What this exercise asks =
1. Repeat the stretch of the Malawi vulnerability passage from "As an agro-based" through "flooding each year." word for word.
2. Condense the paragraph of the Malawi vulnerability passage that begins "As an agro-based economy" into a short bulleted list that keeps its main facts.

Document segment =

|---|

In Southern Africa, the HIV prevalence is above 20% and up to 13% of children below 18yrs have lost a mother or parent to HIV and AIDS. Most communities are dependent on agriculture & live in absolute poverty. Death of working adult males results in increased female-headed households, mostly older adults. Change has caused adoption of less sustainable land use practices & use of ‘protected resources’ for revenue regeneration. HIV thus intensifies vulnerabilities of affected communities. Malawi is also faced with problems relating to climate variability.

As an agro-based economy agricultural shocks are an important source of vulnerability for the majority of the households in Malawi. In particular, the heavy dependency on rain-fed subsistence agriculture makes the majority of households vulnerable to erratic rainfall. Unpredictable and erratic rainfall exposes farmers to the risk of drought or flooding each year.

|---|

Given data =
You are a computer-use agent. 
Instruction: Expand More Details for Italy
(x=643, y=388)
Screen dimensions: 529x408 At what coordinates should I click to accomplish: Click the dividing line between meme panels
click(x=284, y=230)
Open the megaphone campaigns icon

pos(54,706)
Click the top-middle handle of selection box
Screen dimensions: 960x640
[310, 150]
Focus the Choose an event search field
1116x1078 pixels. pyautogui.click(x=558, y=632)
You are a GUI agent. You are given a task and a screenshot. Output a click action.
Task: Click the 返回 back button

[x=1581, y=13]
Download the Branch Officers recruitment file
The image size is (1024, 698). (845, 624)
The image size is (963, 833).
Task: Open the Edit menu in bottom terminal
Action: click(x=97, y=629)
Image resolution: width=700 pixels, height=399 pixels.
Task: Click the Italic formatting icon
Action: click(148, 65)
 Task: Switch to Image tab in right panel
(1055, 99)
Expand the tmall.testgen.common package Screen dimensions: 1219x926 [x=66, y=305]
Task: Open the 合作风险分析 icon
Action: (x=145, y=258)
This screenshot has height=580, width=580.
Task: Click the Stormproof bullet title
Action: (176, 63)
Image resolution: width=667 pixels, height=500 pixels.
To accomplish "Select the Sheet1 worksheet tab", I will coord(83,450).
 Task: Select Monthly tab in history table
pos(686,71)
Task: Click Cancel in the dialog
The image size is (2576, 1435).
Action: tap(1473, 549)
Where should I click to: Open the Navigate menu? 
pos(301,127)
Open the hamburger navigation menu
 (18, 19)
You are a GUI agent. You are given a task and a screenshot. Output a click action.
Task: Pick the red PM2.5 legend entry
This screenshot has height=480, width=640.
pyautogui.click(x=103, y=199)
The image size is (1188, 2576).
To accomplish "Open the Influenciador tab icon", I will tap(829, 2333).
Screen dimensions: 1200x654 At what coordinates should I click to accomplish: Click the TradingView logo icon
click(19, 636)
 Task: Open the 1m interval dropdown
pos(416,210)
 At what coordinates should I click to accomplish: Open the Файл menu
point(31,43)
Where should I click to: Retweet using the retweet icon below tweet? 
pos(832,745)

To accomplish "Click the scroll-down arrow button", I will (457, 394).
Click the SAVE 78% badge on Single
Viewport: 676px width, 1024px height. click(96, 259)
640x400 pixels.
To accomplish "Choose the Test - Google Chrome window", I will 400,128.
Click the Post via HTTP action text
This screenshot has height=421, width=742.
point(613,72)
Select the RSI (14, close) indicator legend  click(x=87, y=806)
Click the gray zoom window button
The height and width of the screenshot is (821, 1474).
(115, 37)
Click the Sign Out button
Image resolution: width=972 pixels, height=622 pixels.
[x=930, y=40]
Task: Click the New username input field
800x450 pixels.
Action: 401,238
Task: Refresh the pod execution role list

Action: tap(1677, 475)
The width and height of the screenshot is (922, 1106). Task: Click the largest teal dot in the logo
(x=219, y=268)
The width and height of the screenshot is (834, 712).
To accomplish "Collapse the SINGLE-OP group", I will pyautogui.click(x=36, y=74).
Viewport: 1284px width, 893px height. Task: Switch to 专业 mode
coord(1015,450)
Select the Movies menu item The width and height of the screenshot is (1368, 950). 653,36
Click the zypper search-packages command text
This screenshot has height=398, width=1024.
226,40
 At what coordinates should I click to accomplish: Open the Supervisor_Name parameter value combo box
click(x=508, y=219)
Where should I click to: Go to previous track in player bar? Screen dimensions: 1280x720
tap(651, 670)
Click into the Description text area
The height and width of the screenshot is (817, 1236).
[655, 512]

|---|

Exercise responses =
1.
As an agro-based economy agricultural shocks are an important source of vulnerability for the majority of the households in Malawi. In particular, the heavy dependency on rain-fed subsistence agriculture makes the majority of households vulnerable to erratic rainfall. Unpredictable and erratic rainfall exposes farmers to the risk of drought or flooding each year.

2.
- Malawi has an agro-based economy, so agricultural shocks are a major source of vulnerability for most households.
- Most households depend heavily on rain-fed subsistence farming, which leaves them exposed to erratic rainfall.
- Each year, unpredictable rainfall puts farmers at risk of drought or flooding.